The budget deal has me partly breathing a sigh of relief, partly worrying that we are moving too much towards becoming an entitlement state at the expense of investments in science, education, infrastructure and national security.

Consider the possible defense cuts coming out of this deal. My assessment of the deal depends on how large they wind up being. Ten-year defense cuts of up to half a trillion dollars are probably doable. Some of that can be found by eliminating pure waste. Some can be found by steps like asking non-deployed military personnel and non-wounded veterans to pay health care insurance premiums more in line with what the rest of the country considers standard. Make no mistake about it, however: the bulk of it will have to be found by cutting real military capability and as a result accepting real additional risk to the country’s security. There are ways to make such cuts while minimizing the adverse consequences for the United States and its allies. But to argue that cuts of this magnitude can be made risk-free, as some purport, is not consistent with the realities of the situation.

However, cuts greater than 10 percent would be increasingly problematic. There are budget plans calling for larger cuts than this amount—that is, larger than half a trillion dollars over a decade—and they strike me as unsound. They would not be consistent with what should be treated as irreducible requirements in American defense policy–chiefly, winding down current wars responsibly, deterring Iran, hedging against a rising China, protecting global sea lanes, attacking terrorists and checking state sponsors of terror, and ensuring a strong all-volunteer military as well as a flexible and world-class defense scientific and industrial base.
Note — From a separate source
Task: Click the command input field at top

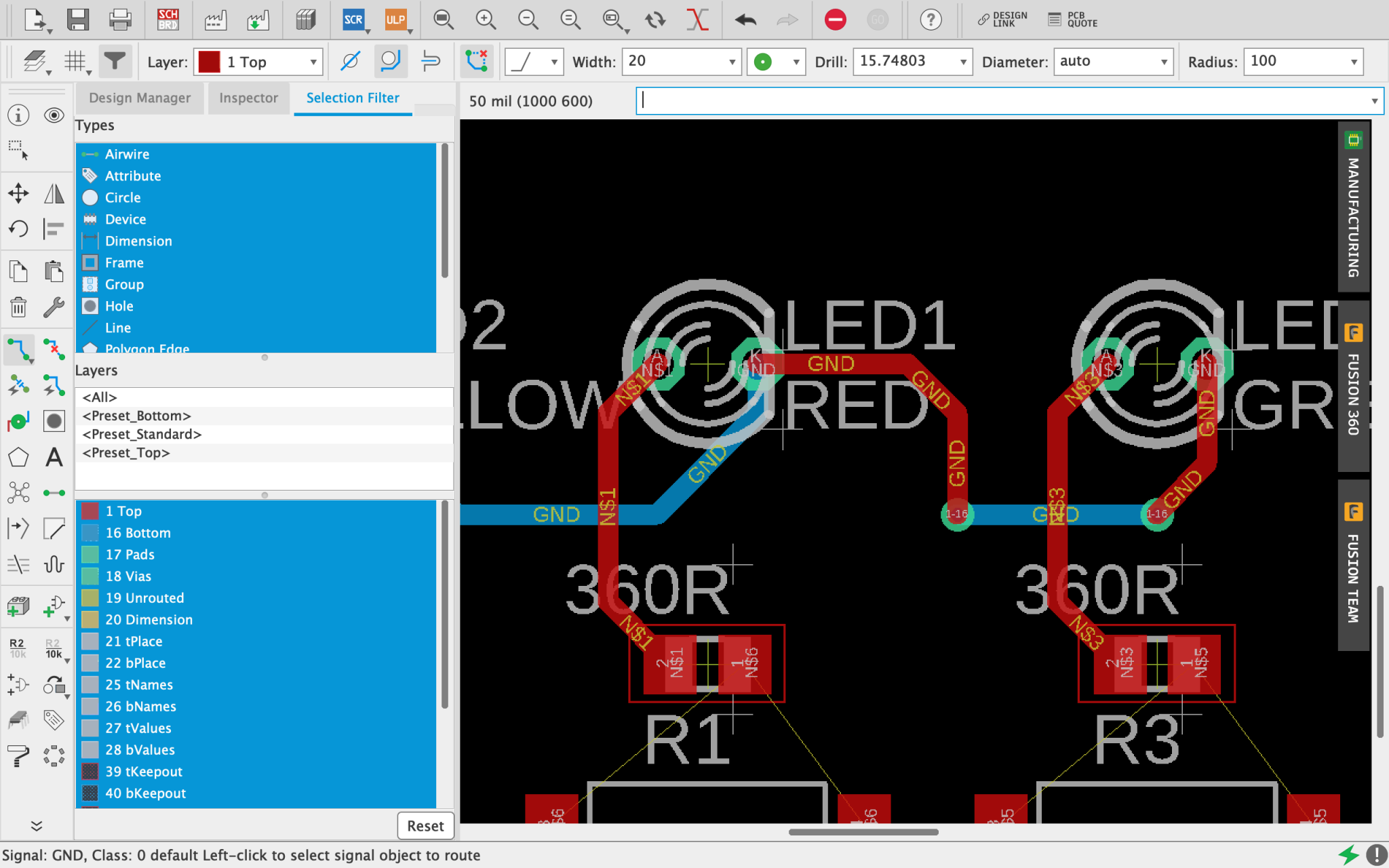Action: click(x=950, y=100)
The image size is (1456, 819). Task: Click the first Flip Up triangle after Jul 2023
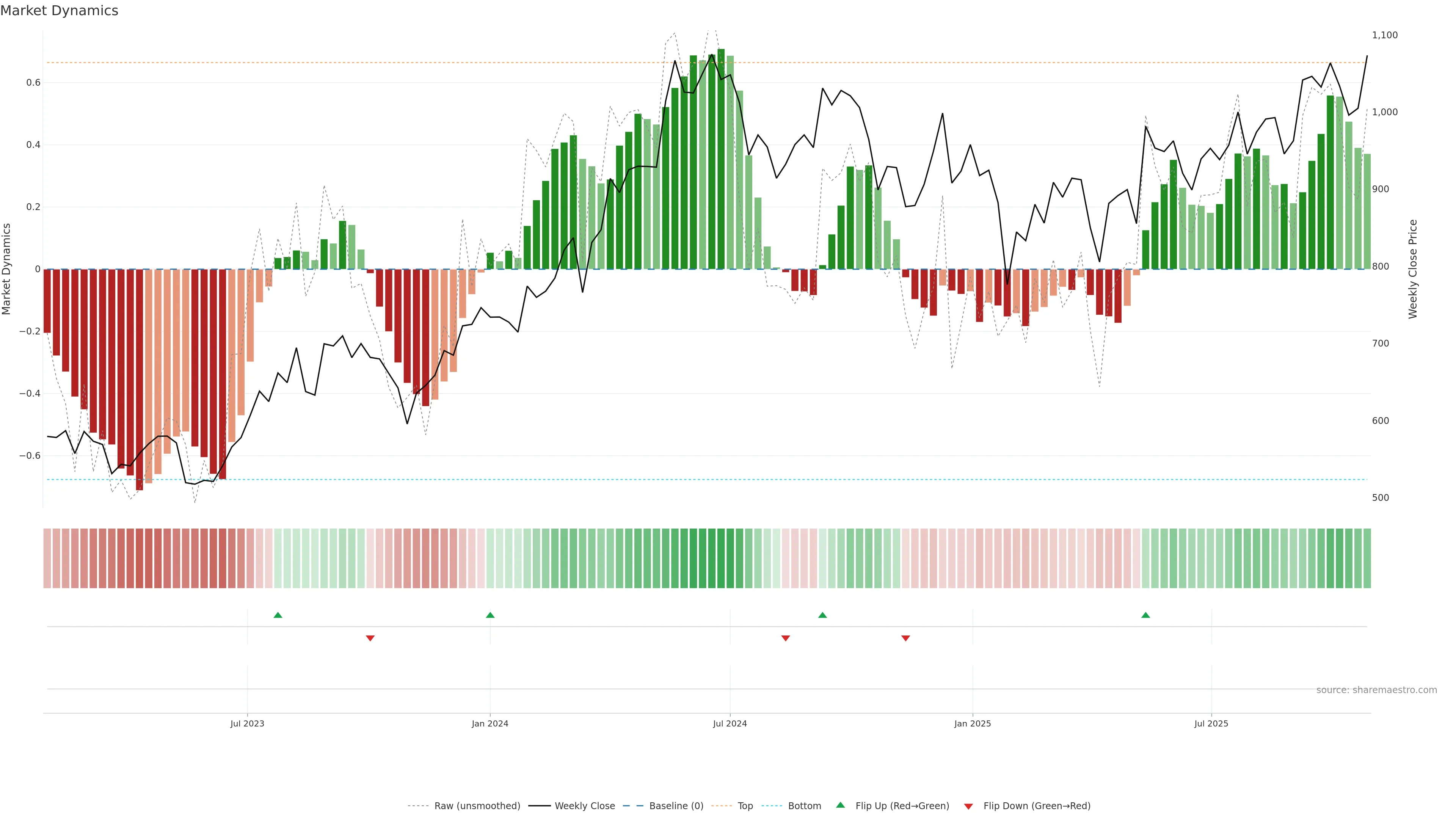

And because even 10 percent reductions in the typical annual defense budget of the future would entail some risk to America’s global interests, they can only be justified on national security grounds if the nation’s economy is strengthened substantially in the process. In other words, it may make sense to accept greater near-term military risk in order to shore up the economic foundations of longer-term national power that are essential to the country’s future strength and security. Nations with hollow economies cannot be secure indefinitely, so it is legitimate to view the debt as a national security threat, and economic renewal as a national security imperative. This logic does support some level of defense spending reductions. However, this line of argument only works if projected deficits are reduced enough to make a notable difference in America’s economic prognosis. And that is only possible if broad-based deficit reduction occurs. In short, 10 percent defense cuts are only justifiable if they are accompanied by entitlement and tax reform that reduces spending and increases revenue through these other elements of the federal budget.

The possibility that this deal will ask the core defense budget—which constitutes only 15 percent of federal spending—to provide up to half of future deficit reduction is unwise and needs to be avoided in the months ahead.